- _WHAT YOU NEED TO DO_:
Quote word for word the part of the text on psychotherapy ethics starting with "Ever since Thomas" and going on through "psychotherapeutic ethics seriously.".

- _PAGE EXTRACT_:
Ever since Thomas Szasz announced that mental illness was a myth and that psychiatric disorders were in fact moral dilemmas hiding beneath the shirt-tails of medicalisation, psychiatric ethics has been hotly debated, a debate given poignancy in the 1970s by the revelations of the abuse of psychiatry in Soviet Russia. However, discussion of ethical aspects of psychotherapy has lagged behind its psychiatric cousin, and it is mainly the emergence in the past decade or so of psychotherapy as a profession in its own right—and with it the need to develop professional codes of ethics—that has stimulated practitioners and their critics to take psychotherapeutic ethics seriously.
This book is one of the few devoted exclusively to the subject, and it covers a wide range of topics, including questions such as the following. Is psychotherapy a medical technique, or a secular religion masquerading as science? What is the nature of the therapist-patient relationship—friendship, moral guidance or service provider and consumer? Does the therapist have a primary duty to the individual patient, or must she also consider the needs of community and society? Do practitioners have an obligation to consider the efficacy of their treatments, and to know about alternative methods (including antidepressants) which may be more effective in helping their clients? Does the ethical backdrop within a given society change the nature of the therapeutic relationship—would a Muslim woman wanting counselling about an unwanted pregnancy expect a different response from her therapist compared with a Catholic or an atheist? What is the ethical duty of therapists to third party payers such as the National Health Service (NHS) or insurance companies? Do the personal beliefs and values of therapists matter or can they be ethically neutral when face to face with their clients?

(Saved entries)

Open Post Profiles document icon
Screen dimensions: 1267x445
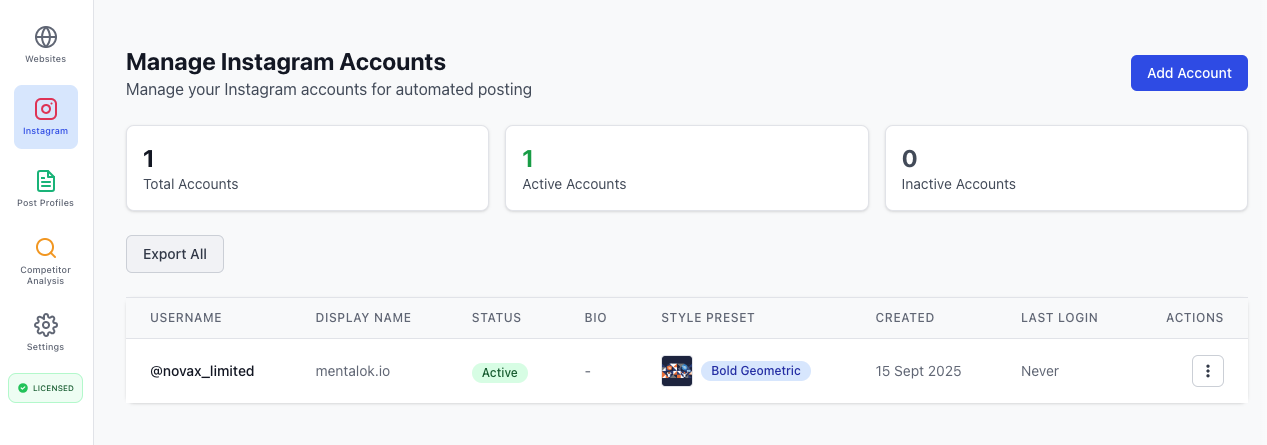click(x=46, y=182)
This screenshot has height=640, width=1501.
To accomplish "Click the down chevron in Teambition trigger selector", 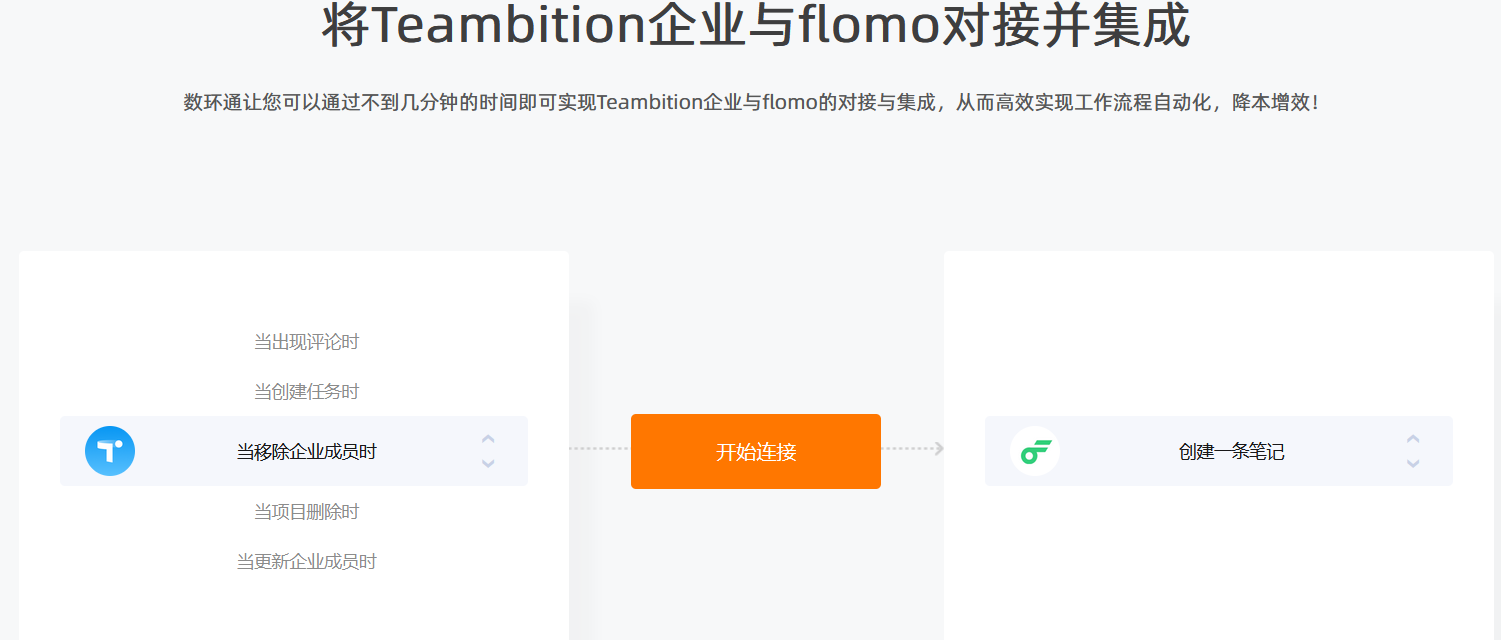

- _EXPECTED ANSWER_:
Ever since Thomas Szasz announced that mental illness was a myth and that psychiatric disorders were in fact moral dilemmas hiding beneath the shirt-tails of medicalisation, psychiatric ethics has been hotly debated, a debate given poignancy in the 1970s by the revelations of the abuse of psychiatry in Soviet Russia. However, discussion of ethical aspects of psychotherapy has lagged behind its psychiatric cousin, and it is mainly the emergence in the past decade or so of psychotherapy as a profession in its own right—and with it the need to develop professional codes of ethics—that has stimulated practitioners and their critics to take psychotherapeutic ethics seriously.